|United States CO2 emissions on the decline, but this does not account for phantom methane emissions from natural gas.|
According to the Rachel Nuwer of the New York Times, annual atmospheric carbon emissions are lower than anytime during the previous two decades. It's an interesting face to note in this article that they attribute this to the rise in natural gas production and usage. Pennsylvania has played a key role in this growing industry over the past few years and it will be interesting to see what will happen with future carbon emissions as our natural gas consumption goes up and coal-based fuels go down. According to the article, natural gas now accounts for 30% of electricity and coal-based has fallen from 40% to 34% (industries such as solar and wind account for roughly 5%). Should we not see the writing on the wall that we do need to phase out coal-based electric production, phase in natural gas even more, and tax this industry at a reasonable level with that tax 100% going towards to research and development of renewable and alternative forms of energy?

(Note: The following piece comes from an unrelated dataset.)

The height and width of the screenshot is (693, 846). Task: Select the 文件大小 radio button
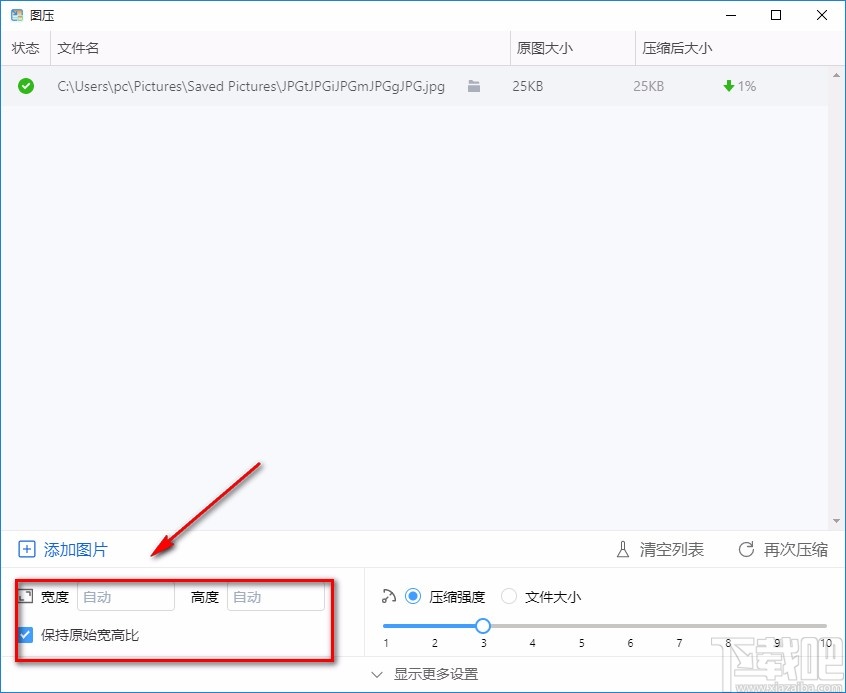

In a recently blog post on natural gas flaring, I discuss what this article describes as "fugitive methane" or unexpected/unaccounted for emissions of methane from flaring and hydraulic fracturing (a.k.a. fracking). This is true that these emissions are not accounted for, so maybe Ms. Nuwer should account for these emissions if they are such as worry before making bold statements about the atmospheric state? Methane is, in fact, a more potent greenhouse gas than carbon dioxide so we should be worrying about these phantom emissions, but I am not sure (although this article does a good job at summarizing the different viewpoints and facts on this issue) of the validity of these fugitive claims. It is reported to be up to 72 times more potent over a 20 year time frame, according to the Intergovernmental Panel on Climate Change.